# YOUR OBJECTIVE
Reproduce each record exactly.

[Saved entries]
+-------+
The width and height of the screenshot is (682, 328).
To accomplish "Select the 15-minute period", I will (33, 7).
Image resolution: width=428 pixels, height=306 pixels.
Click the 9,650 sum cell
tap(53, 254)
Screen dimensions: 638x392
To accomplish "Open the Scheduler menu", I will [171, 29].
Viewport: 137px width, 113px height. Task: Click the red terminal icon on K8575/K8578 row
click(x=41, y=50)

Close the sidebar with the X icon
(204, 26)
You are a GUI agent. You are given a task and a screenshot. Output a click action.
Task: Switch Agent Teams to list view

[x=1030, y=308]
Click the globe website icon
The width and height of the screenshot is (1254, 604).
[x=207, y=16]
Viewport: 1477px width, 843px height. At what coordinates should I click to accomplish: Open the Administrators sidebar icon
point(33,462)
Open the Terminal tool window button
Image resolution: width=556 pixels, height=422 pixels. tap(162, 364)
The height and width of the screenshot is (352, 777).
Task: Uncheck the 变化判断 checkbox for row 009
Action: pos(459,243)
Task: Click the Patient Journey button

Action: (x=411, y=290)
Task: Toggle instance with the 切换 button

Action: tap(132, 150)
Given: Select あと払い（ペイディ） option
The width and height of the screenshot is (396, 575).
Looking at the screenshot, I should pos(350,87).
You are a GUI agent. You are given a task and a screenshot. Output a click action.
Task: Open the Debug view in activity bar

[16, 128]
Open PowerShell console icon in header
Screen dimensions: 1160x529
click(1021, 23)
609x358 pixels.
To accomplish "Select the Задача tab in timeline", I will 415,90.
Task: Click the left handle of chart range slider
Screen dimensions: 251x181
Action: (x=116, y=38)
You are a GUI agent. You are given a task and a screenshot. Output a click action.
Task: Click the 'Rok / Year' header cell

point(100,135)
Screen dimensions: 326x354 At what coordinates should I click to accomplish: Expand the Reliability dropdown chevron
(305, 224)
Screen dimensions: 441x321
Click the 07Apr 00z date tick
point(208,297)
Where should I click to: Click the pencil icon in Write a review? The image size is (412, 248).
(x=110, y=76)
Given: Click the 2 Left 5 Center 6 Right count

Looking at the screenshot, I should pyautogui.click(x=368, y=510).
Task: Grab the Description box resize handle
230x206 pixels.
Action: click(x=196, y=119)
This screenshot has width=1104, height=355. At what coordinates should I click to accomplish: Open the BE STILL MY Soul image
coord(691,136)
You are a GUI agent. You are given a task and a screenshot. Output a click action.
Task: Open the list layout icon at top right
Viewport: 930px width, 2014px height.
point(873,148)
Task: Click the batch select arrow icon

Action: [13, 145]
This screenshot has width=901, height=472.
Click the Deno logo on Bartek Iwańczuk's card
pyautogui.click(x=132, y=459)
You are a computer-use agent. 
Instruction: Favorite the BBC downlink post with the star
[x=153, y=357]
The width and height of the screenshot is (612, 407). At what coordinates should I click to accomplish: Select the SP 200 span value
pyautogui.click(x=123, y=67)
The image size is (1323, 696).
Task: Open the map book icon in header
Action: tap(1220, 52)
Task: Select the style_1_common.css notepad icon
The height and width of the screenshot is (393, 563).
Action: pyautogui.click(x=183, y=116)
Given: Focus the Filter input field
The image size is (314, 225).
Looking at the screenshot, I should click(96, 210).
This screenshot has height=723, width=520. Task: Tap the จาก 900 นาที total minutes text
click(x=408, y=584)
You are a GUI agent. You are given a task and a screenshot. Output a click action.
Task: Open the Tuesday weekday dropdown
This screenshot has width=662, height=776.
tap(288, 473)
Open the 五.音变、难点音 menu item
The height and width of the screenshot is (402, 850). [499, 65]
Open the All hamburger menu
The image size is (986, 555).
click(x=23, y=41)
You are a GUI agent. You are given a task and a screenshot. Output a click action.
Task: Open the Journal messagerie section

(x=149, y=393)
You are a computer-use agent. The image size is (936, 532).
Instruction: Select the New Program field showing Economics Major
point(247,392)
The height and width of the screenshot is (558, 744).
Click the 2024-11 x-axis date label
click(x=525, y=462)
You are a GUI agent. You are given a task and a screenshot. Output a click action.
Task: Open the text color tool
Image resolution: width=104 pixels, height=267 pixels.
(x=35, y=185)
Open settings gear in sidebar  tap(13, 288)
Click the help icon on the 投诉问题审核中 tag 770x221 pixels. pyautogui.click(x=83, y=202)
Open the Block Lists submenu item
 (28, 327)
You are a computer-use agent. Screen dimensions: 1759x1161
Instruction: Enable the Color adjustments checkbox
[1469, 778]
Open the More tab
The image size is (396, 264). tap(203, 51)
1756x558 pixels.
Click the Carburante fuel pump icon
+-------+
# SOLUTION TO THE EXERCISE
The width and height of the screenshot is (682, 328).
To accomplish "Select the 15-minute period", I will (33, 7).
Image resolution: width=428 pixels, height=306 pixels.
Click the 9,650 sum cell
tap(53, 254)
Screen dimensions: 638x392
To accomplish "Open the Scheduler menu", I will [171, 29].
Viewport: 137px width, 113px height. Task: Click the red terminal icon on K8575/K8578 row
click(x=41, y=50)

Close the sidebar with the X icon
(204, 26)
You are a GUI agent. You are given a task and a screenshot. Output a click action.
Task: Switch Agent Teams to list view

[x=1030, y=308]
Click the globe website icon
The width and height of the screenshot is (1254, 604).
[x=207, y=16]
Viewport: 1477px width, 843px height. At what coordinates should I click to accomplish: Open the Administrators sidebar icon
point(33,462)
Open the Terminal tool window button
Image resolution: width=556 pixels, height=422 pixels. tap(162, 364)
The height and width of the screenshot is (352, 777).
Task: Uncheck the 变化判断 checkbox for row 009
Action: pos(459,243)
Task: Click the Patient Journey button

Action: (x=411, y=290)
Task: Toggle instance with the 切换 button

Action: tap(132, 150)
Given: Select あと払い（ペイディ） option
The width and height of the screenshot is (396, 575).
Looking at the screenshot, I should pos(350,87).
You are a GUI agent. You are given a task and a screenshot. Output a click action.
Task: Open the Debug view in activity bar

[16, 128]
Open PowerShell console icon in header
Screen dimensions: 1160x529
click(1021, 23)
609x358 pixels.
To accomplish "Select the Задача tab in timeline", I will 415,90.
Task: Click the left handle of chart range slider
Screen dimensions: 251x181
Action: (x=116, y=38)
You are a GUI agent. You are given a task and a screenshot. Output a click action.
Task: Click the 'Rok / Year' header cell

point(100,135)
Screen dimensions: 326x354 At what coordinates should I click to accomplish: Expand the Reliability dropdown chevron
(305, 224)
Screen dimensions: 441x321
Click the 07Apr 00z date tick
point(208,297)
Where should I click to: Click the pencil icon in Write a review? The image size is (412, 248).
(x=110, y=76)
Given: Click the 2 Left 5 Center 6 Right count

Looking at the screenshot, I should pyautogui.click(x=368, y=510).
Task: Grab the Description box resize handle
230x206 pixels.
Action: click(x=196, y=119)
This screenshot has width=1104, height=355. At what coordinates should I click to accomplish: Open the BE STILL MY Soul image
coord(691,136)
You are a GUI agent. You are given a task and a screenshot. Output a click action.
Task: Open the list layout icon at top right
Viewport: 930px width, 2014px height.
point(873,148)
Task: Click the batch select arrow icon

Action: [13, 145]
This screenshot has width=901, height=472.
Click the Deno logo on Bartek Iwańczuk's card
pyautogui.click(x=132, y=459)
You are a computer-use agent. 
Instruction: Favorite the BBC downlink post with the star
[x=153, y=357]
The width and height of the screenshot is (612, 407). At what coordinates should I click to accomplish: Select the SP 200 span value
pyautogui.click(x=123, y=67)
The image size is (1323, 696).
Task: Open the map book icon in header
Action: tap(1220, 52)
Task: Select the style_1_common.css notepad icon
The height and width of the screenshot is (393, 563).
Action: pyautogui.click(x=183, y=116)
Given: Focus the Filter input field
The image size is (314, 225).
Looking at the screenshot, I should click(96, 210).
This screenshot has height=723, width=520. Task: Tap the จาก 900 นาที total minutes text
click(x=408, y=584)
You are a GUI agent. You are given a task and a screenshot. Output a click action.
Task: Open the Tuesday weekday dropdown
This screenshot has width=662, height=776.
tap(288, 473)
Open the 五.音变、难点音 menu item
The height and width of the screenshot is (402, 850). [499, 65]
Open the All hamburger menu
The image size is (986, 555).
click(x=23, y=41)
You are a GUI agent. You are given a task and a screenshot. Output a click action.
Task: Open the Journal messagerie section

(x=149, y=393)
You are a computer-use agent. The image size is (936, 532).
Instruction: Select the New Program field showing Economics Major
point(247,392)
The height and width of the screenshot is (558, 744).
Click the 2024-11 x-axis date label
click(x=525, y=462)
You are a GUI agent. You are given a task and a screenshot. Output a click action.
Task: Open the text color tool
Image resolution: width=104 pixels, height=267 pixels.
(x=35, y=185)
Open settings gear in sidebar  tap(13, 288)
Click the help icon on the 投诉问题审核中 tag 770x221 pixels. pyautogui.click(x=83, y=202)
Open the Block Lists submenu item
 (28, 327)
You are a computer-use agent. Screen dimensions: 1759x1161
Instruction: Enable the Color adjustments checkbox
[1469, 778]
Open the More tab
The image size is (396, 264). tap(203, 51)
1756x558 pixels.
Click the Carburante fuel pump icon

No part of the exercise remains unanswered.